=== REQUIRED ACTIONS ===
A. According to the article about Chloe Rossignol's debut album, where is she recording the album?
B. Resume the article about Chloe Rossignol's debut album, starting after its last sentence.

=== SOURCE TEXT ===
==*==

Mapleton native achieves goal of recording debut album, pursues music career
MAPLETON, Maine — Ever since she was a student at Presque Isle High School Chloe Rossignol, a native of Mapleton, has dreamt of recording her own music album as a way to share her passion with music lovers everywhere.
Now that dream is becoming a reality for Rossignol, who lives in Portland. After a monthlong campaign, family, friends and music fans have helped her raise $8,500 to cover the costs of recording an album with Plaid Dog Recording in Boston.
She has worked with producer Bryan Fennelly to record and release a single titled “So Long” to online markets and is ready to record the rest of the five-song album.
“I started performing locally when I was in high school, but had to slow down when I was in college,” Rossignol said. “I want to start playing more frequently. Having an album serves as a great demo for helping artists get into venues.”
Rossignol graduated from Presque Isle High School in 2013 and went on to earn her bachelor’s degree in health, wellness and occupational studies from the University of New England in Biddeford. She’s currently pursuing her master’s degree in occupational therapy and hopes to establish herself as a successful musician in the Portland area.
For the past nine years, Rossignol has been involved with music and songwriting, first through her school choral group and music classes, and now as an independent recording artist.
Throughout her school years, she struggled while playing sports due to challenges from epilepsy, a neurological disorder that causes unpredictable seizures. Music provided a safe space where she could be herself and develop a talent she was passionate about.
“In high school I had a hard time feeling like I belonged. I often focused too much on the people that I wanted to be like instead of the friends I already had,” Rossignol said. “I’ve always been a shy person, but music allowed me to say what I was thinking and not worry about being judged.”

==*==

=== STUDY MATERIAL ===
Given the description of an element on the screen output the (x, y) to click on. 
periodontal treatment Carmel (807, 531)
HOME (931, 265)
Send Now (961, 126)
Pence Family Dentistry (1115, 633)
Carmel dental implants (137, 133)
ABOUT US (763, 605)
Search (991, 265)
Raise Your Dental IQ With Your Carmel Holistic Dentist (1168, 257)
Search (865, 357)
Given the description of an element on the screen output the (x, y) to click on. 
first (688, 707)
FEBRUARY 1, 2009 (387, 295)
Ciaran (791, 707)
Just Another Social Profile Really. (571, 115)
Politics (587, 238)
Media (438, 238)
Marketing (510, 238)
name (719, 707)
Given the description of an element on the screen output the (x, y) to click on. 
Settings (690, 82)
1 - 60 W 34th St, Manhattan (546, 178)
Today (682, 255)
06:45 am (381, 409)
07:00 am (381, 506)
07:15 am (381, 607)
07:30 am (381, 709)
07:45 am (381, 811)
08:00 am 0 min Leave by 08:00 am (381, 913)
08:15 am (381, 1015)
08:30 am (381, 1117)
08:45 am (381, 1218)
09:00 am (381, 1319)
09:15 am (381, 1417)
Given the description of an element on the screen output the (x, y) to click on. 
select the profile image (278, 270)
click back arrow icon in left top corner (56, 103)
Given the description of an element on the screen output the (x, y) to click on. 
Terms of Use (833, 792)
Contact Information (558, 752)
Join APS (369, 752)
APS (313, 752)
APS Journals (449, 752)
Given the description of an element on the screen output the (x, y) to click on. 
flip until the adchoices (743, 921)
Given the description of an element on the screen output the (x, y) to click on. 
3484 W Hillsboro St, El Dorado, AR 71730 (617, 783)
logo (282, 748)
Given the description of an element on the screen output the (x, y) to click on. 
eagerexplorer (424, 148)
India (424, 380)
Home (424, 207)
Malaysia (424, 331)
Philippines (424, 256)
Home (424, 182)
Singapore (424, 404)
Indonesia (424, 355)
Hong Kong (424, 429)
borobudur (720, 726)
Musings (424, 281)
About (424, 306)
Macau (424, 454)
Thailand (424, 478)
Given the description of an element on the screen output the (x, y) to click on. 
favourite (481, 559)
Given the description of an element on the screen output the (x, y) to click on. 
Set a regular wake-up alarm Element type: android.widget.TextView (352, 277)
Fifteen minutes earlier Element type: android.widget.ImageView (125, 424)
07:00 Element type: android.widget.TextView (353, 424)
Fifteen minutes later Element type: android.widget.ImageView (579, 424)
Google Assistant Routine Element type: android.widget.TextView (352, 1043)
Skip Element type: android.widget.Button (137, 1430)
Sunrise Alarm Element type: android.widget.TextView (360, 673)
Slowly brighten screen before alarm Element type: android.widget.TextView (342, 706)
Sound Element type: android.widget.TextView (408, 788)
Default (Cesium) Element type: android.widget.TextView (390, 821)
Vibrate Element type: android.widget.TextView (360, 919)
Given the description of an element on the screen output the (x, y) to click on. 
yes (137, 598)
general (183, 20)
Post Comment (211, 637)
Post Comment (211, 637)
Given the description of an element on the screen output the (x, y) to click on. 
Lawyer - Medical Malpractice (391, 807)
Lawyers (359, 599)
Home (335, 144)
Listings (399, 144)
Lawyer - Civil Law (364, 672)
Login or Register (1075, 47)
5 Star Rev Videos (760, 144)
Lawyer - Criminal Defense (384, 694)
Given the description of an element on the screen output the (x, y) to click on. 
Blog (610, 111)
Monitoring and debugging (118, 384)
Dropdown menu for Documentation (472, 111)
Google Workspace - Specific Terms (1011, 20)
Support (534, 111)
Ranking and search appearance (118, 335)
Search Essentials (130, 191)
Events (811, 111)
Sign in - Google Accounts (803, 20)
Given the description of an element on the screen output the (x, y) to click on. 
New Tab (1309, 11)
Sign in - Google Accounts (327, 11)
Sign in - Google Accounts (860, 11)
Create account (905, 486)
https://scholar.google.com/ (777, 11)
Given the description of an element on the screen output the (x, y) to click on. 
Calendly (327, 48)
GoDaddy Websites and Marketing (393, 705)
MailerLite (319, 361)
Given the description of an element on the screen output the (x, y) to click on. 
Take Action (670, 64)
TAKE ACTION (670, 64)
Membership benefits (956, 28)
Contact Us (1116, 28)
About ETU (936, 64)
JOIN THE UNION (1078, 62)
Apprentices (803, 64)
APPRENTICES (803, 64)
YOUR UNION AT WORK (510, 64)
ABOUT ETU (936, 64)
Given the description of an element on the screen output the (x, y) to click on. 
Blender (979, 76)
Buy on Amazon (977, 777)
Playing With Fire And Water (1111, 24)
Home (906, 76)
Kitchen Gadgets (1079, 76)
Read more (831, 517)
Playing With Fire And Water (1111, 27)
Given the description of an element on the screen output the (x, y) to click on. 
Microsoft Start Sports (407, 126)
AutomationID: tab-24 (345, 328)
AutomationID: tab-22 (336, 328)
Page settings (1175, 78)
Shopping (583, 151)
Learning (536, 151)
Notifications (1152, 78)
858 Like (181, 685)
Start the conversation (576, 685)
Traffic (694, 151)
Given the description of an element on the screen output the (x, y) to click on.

==*==

=== RESULTS IN ORDER ===
A. With Plaid Dog Recording in Boston.

B.
Rossignol found Plaid Dog Recording through ReverbNation, a website that allows singers who are unattached to a major record studio to upload and market their music. Producers at Plaid Dog were searching for new artists to work with and they reached out to Rossignol, expressing admiration for her blues and jazz-influenced style.
Thus far Rossignol has traveled to Boston four times to record “So Long,” which she has since released on ReverbNation. She said many people would be surprised to learn how much work goes into recording just one song for an album.
For “So Long,” the process started with pre-production, during which Rossignol and Fennelly fine-tuned the lyrics and structure of the song. They then conducted separate three-hour recording sessions for drums, vocals and bass and guitar.
“With each take you highlight different aspects of the song, which makes it all come together in the end,” Rossignol said. “It’s been rewarding to have someone I’d never met before believe in my music.”
The folks at Plaid Dog also helped Rossignol launch her crowd-funding campaign on the website IndieGoGo, which will cover all expenses that arise from recording sessions.
Rossignol does not have a release date but expects to return to Boston soon to begin a several month process of recording the rest of the songs. She said she is grateful for the support of donors and people who have responded positively to her music online.
Though her album does not yet have a title, Rossignol noted that common themes include self-acceptance and not letting personal struggles prevent her from sharing her unique voice.
“So Long” is about not allowing challenges from the past define who she is today. Most of her musical influences come from blues artists such as B.B. King and jazz artists such as Miles Davis and John Coltrane, though she also listens to classic rock and pop occasionally.
After completing the album Rossignol plans to market the finished product online and also sell CDs. She hopes to use music as part of her occupational therapy career and as a side business for herself.
“There’s a lot of evidence that music is therapeutic for patients in recovery. The rhythms match our bodies and can help people walk again,” Rossignol said.
Rossignol gives much credit to the middle and high school music teachers who helped shape her love of music. She said that growing up in Mapleton helped form her sense of community and work ethic and that she hopes to play shows locally during future visits.
“Although I don’t live here anymore the community helped shape who I am,” Rossignol said. “I’m proud to be from around here and I’m grateful for the opportunity to share my music with everyone.”